You are, of course, free to listen and decide for yourself.

Sunday, 11 January 2015

Where the focus lies


I do worry sometimes that by focusing so much on the issue of BBC bias I might be seeing far too much through the eyes of my own bias against BBC bias. 

It's a grim fact that a Muslim has also been a victim of the terrorist atrocities in Paris - namely policeman Ahmed Merabet, murdered despite pleading for his life. It's also a blessed fact that a Muslim supermarket assistant working in the Jewish-owner grocery, Lassana Bathily, helped save 15 French Jewish people by guiding them to a freezer when all 16 of them hid from the terrorists and survived.

Is is significant vis-a-vis BBC bias or is it merely an example of me wearing my 'BBC bias'-tinted glasses then that I've been hearing the BBC vigorously pushing these stories (showing Muslims in a good light) at the expense of the stories of the five Jewish victims of the jihadist gunman? 

Because I can honestly say that I've not seen or heard very much about the Jewish victims of this atrocity anywhere on the BBC beyond their names - Yoav Hattab, Philippe Braham, Yohan Cohen and Francois-Michel Saada. Have you?

I was discussing this with Sue earlier, before listening to Radio 4's Broadcasting House. As I was about to listen to Broadcasting House, it crossed my mind to wonder - thanks to my 'BBC bias' obsession - what Islamophile angle the programme might adopt.

Within seconds of the programme beginning came this from BBC correspondent Emma Jane Kirby: 
As Paris prepares for its show of unity, I'll be reporting on the days of terror that have shattered this country and I'll speak to friends of the murdered Muslim policeman who died defending the cherished French right to say whatever one wants to say no matter who it offends.
So, is this my bias, or BBC bias? Or both?

*****

Listening on, Emma Jane gave a fascinating account of her own feelings towards Charlie Hebdo. She has a cartoon mocking Nicholas Sarkozy, drawn by a CH cartoonist, on her wall. He drew it for her during her visit to Charlie Hebdo.

She discusses France's attitude to Charlie Hebdo too - the way is was seen as the embodiment of the post-1968 French spirit, making people laugh, being defiant. That's why so many are saying, 'I am Charlie'.

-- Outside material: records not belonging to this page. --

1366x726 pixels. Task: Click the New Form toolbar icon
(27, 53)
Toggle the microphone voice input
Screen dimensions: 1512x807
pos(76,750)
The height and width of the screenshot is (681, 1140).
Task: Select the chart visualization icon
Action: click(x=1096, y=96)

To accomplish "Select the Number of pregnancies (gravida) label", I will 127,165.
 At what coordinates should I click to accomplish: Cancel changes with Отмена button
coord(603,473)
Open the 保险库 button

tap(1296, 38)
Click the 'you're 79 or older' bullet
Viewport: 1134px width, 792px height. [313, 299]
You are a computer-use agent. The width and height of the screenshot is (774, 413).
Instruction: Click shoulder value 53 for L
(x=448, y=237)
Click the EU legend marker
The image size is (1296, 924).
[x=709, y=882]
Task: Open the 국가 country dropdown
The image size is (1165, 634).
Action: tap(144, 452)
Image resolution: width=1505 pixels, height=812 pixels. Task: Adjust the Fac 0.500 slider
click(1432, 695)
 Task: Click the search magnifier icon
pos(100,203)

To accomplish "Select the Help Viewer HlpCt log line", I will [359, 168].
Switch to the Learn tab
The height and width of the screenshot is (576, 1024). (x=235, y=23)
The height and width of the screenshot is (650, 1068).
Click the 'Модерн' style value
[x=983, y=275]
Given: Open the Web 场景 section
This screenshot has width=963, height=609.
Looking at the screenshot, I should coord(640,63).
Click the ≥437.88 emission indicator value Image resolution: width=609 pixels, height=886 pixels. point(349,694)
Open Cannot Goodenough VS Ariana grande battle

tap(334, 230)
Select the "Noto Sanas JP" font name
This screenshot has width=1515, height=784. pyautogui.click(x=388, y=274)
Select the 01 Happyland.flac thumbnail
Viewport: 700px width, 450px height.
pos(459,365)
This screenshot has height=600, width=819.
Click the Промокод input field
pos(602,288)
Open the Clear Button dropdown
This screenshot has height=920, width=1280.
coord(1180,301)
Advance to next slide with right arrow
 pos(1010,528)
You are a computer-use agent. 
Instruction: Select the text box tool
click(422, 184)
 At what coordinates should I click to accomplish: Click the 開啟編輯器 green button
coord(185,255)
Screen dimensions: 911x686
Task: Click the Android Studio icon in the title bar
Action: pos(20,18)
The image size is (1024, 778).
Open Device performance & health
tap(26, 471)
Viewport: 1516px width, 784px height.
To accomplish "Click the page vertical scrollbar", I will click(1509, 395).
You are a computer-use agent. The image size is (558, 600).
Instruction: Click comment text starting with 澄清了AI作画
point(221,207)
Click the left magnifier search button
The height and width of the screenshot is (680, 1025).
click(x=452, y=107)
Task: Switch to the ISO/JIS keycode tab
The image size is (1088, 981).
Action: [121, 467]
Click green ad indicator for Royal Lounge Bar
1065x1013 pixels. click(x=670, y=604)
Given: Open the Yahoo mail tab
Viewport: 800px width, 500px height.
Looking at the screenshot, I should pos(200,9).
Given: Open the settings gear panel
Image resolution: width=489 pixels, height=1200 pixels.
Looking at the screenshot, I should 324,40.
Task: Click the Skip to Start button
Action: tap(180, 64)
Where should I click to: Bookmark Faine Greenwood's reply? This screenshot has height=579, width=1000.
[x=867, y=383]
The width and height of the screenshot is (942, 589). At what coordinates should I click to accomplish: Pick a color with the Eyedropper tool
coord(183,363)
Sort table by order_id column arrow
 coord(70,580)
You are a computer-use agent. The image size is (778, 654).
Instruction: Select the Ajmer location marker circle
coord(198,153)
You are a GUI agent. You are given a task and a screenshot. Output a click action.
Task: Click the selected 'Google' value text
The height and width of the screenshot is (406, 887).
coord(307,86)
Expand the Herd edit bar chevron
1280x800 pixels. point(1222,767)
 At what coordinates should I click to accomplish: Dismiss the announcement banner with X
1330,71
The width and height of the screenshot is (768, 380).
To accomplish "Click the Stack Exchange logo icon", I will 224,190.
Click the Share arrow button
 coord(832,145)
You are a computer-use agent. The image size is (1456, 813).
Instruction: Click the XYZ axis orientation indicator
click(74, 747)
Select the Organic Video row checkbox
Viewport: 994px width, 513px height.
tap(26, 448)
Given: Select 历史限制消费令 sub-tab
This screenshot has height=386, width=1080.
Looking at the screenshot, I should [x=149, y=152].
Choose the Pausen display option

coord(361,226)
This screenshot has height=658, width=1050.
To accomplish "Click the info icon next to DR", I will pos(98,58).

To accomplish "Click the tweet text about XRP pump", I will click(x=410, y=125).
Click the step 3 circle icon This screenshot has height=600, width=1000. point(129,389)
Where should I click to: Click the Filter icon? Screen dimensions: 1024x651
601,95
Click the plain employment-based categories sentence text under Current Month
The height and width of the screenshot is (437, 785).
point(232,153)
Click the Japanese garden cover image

She then posed a question:
There is no link insisted the French president Francois Hollande between Islam and these attacks, but many here are asking themselves if this can really be true. Can you be Charlie is you are Muslim?
Immediately, she supplied her own answer to that question:
Among the victims of the Charlie Hebdo massacre was a Muslim policeman, Ahmed Merabet. He was shot dead at point-blank range as he tried to intercept the fleeing gunmen. Trending on Twitter now is another hashtag, I am Ahmed. In a couscous restaurant close to the offices of Charlie Hebdo, his bereaved friends told me who Ahmed was and what he stood for.
And very moving it was too.

Of course, it still doesn't dispel my feeling that the BBC is on a mission here. Especially as Emma Jane went on to ask them about the 'backlash' and the possibility of the far-right taking advantage of the situation. The message was that 'I am Charlie' and 'I am Ahmed' are one and the same, and that "if ever France needed to unify it's now".